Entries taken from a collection
►

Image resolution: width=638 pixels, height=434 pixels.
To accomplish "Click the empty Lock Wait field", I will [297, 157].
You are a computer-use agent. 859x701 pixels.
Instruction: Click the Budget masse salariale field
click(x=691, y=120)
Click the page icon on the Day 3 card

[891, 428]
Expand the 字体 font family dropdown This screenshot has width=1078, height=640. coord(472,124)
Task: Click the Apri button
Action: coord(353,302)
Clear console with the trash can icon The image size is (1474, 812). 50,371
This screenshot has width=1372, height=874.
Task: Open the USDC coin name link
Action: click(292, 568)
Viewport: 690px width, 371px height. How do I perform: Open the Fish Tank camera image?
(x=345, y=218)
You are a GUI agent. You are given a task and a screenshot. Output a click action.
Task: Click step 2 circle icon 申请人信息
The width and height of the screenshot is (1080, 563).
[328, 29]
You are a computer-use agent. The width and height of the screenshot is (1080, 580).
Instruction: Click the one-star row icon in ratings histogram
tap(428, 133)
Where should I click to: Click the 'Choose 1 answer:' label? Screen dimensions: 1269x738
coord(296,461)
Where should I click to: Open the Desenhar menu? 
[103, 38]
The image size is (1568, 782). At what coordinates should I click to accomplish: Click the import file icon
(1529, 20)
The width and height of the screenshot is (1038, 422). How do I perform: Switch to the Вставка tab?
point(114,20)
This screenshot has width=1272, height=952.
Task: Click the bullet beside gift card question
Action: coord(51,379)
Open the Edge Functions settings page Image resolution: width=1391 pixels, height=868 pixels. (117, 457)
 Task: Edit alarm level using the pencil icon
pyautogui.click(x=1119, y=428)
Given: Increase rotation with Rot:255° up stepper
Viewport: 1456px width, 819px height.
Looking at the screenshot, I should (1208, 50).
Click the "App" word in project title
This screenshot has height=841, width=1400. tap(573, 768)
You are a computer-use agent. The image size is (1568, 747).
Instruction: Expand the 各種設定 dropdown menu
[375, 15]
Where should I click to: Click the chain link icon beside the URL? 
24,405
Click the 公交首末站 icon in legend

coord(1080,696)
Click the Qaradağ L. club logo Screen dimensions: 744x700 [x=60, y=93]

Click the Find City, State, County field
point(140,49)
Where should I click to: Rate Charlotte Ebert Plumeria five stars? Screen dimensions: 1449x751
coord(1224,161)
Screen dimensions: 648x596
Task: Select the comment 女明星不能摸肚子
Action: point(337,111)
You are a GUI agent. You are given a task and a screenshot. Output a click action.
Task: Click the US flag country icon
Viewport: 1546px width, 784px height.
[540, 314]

◄

- DIRECTIVE:
Copy every one of the entries above word for word, without changing anything.

- RESULT FOR THIS TASK:
Image resolution: width=638 pixels, height=434 pixels.
To accomplish "Click the empty Lock Wait field", I will [297, 157].
You are a computer-use agent. 859x701 pixels.
Instruction: Click the Budget masse salariale field
click(x=691, y=120)
Click the page icon on the Day 3 card

[891, 428]
Expand the 字体 font family dropdown This screenshot has width=1078, height=640. coord(472,124)
Task: Click the Apri button
Action: coord(353,302)
Clear console with the trash can icon The image size is (1474, 812). 50,371
This screenshot has width=1372, height=874.
Task: Open the USDC coin name link
Action: click(292, 568)
Viewport: 690px width, 371px height. How do I perform: Open the Fish Tank camera image?
(x=345, y=218)
You are a GUI agent. You are given a task and a screenshot. Output a click action.
Task: Click step 2 circle icon 申请人信息
The width and height of the screenshot is (1080, 563).
[328, 29]
You are a computer-use agent. The width and height of the screenshot is (1080, 580).
Instruction: Click the one-star row icon in ratings histogram
tap(428, 133)
Where should I click to: Click the 'Choose 1 answer:' label? Screen dimensions: 1269x738
coord(296,461)
Where should I click to: Open the Desenhar menu? 
[103, 38]
The image size is (1568, 782). At what coordinates should I click to accomplish: Click the import file icon
(1529, 20)
The width and height of the screenshot is (1038, 422). How do I perform: Switch to the Вставка tab?
point(114,20)
This screenshot has width=1272, height=952.
Task: Click the bullet beside gift card question
Action: coord(51,379)
Open the Edge Functions settings page Image resolution: width=1391 pixels, height=868 pixels. (117, 457)
 Task: Edit alarm level using the pencil icon
pyautogui.click(x=1119, y=428)
Given: Increase rotation with Rot:255° up stepper
Viewport: 1456px width, 819px height.
Looking at the screenshot, I should (1208, 50).
Click the "App" word in project title
This screenshot has height=841, width=1400. tap(573, 768)
You are a computer-use agent. The image size is (1568, 747).
Instruction: Expand the 各種設定 dropdown menu
[375, 15]
Where should I click to: Click the chain link icon beside the URL? 
24,405
Click the 公交首末站 icon in legend

coord(1080,696)
Click the Qaradağ L. club logo Screen dimensions: 744x700 [x=60, y=93]

Click the Find City, State, County field
point(140,49)
Where should I click to: Rate Charlotte Ebert Plumeria five stars? Screen dimensions: 1449x751
coord(1224,161)
Screen dimensions: 648x596
Task: Select the comment 女明星不能摸肚子
Action: point(337,111)
You are a GUI agent. You are given a task and a screenshot. Output a click action.
Task: Click the US flag country icon
Viewport: 1546px width, 784px height.
[540, 314]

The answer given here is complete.